>>

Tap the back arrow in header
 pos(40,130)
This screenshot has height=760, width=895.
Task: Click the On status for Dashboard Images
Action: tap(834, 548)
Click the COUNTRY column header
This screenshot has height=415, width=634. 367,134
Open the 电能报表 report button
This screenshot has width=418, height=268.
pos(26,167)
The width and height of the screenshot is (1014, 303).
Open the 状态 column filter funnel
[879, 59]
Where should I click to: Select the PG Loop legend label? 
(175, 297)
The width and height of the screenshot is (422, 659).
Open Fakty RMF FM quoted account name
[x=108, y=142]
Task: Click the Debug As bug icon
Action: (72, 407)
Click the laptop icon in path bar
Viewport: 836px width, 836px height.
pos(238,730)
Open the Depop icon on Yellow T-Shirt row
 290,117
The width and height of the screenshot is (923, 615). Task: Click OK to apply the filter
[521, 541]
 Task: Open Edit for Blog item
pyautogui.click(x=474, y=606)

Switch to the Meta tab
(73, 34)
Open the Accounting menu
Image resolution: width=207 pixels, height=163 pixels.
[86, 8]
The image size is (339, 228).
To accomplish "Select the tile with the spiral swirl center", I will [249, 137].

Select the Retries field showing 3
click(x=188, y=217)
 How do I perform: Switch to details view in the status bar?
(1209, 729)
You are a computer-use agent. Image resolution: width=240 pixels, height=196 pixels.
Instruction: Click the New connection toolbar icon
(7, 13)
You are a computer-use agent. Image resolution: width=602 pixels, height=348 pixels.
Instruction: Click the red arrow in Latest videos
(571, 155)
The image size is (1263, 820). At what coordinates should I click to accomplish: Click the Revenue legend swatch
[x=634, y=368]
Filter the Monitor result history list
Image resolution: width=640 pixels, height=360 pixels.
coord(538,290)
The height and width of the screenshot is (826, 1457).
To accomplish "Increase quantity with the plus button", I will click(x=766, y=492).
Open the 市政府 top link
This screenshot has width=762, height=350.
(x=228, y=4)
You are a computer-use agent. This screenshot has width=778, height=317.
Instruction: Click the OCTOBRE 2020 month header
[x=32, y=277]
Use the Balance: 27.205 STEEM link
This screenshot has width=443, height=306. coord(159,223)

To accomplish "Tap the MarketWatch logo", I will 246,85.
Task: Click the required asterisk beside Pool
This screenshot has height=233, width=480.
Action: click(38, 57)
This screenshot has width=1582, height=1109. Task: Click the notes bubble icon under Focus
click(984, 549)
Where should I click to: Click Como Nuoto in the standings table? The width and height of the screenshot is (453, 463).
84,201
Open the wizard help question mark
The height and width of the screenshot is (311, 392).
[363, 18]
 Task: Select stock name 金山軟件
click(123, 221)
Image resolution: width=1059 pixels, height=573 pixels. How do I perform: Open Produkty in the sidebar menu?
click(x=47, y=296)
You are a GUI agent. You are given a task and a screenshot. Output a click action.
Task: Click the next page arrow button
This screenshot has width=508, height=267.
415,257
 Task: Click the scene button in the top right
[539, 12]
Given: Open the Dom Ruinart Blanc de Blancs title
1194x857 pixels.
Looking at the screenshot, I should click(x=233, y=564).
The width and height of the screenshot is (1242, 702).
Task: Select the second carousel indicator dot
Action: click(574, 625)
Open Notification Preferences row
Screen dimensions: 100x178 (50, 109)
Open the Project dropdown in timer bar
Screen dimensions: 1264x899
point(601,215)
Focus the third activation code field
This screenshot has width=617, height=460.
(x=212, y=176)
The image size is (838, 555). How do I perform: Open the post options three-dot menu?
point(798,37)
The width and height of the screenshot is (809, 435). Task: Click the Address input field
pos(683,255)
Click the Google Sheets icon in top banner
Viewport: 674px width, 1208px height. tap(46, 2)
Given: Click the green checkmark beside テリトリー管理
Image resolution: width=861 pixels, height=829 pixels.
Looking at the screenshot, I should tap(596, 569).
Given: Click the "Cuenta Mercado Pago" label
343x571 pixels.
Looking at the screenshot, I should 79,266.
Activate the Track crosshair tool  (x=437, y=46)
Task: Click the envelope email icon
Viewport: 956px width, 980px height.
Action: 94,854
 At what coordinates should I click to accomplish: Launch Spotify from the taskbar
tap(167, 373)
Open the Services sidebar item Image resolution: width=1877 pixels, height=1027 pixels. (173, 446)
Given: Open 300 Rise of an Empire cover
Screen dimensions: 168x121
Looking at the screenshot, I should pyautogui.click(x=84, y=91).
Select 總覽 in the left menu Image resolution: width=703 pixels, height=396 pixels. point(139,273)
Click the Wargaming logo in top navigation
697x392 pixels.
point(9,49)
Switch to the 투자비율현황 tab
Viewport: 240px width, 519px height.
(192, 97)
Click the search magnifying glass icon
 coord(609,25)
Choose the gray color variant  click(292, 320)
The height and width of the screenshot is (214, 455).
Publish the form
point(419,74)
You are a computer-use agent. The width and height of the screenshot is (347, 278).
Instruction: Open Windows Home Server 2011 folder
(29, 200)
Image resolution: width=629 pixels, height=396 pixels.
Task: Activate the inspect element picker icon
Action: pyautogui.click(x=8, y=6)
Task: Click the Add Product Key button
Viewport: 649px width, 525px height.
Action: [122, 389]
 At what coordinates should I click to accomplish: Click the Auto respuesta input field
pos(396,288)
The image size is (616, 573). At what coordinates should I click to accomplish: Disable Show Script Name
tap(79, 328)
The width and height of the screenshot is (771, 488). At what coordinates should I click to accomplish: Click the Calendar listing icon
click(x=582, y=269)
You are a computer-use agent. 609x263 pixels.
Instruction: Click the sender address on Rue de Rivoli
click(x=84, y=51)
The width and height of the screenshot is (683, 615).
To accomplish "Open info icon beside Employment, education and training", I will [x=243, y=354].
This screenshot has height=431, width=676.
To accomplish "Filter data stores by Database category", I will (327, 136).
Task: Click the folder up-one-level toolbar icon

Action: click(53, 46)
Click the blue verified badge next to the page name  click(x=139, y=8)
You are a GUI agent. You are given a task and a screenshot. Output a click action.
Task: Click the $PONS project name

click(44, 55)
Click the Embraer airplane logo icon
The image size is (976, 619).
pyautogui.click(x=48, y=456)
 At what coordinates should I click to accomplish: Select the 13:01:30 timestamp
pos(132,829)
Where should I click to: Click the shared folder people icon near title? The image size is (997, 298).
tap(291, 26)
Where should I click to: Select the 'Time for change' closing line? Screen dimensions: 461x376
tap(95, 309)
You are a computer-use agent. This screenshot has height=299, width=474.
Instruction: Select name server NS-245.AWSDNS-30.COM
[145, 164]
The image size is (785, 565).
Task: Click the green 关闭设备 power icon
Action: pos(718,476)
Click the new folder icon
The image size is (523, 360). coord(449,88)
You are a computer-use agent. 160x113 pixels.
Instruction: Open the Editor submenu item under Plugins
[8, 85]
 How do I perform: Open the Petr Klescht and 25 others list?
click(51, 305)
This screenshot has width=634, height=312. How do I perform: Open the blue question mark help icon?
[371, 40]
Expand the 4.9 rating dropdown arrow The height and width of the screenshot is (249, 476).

<<

> [Work instructions]: State how many lines in the listing above contain "page". Offer nothing besides that number.

> [Result of the exercise]: 2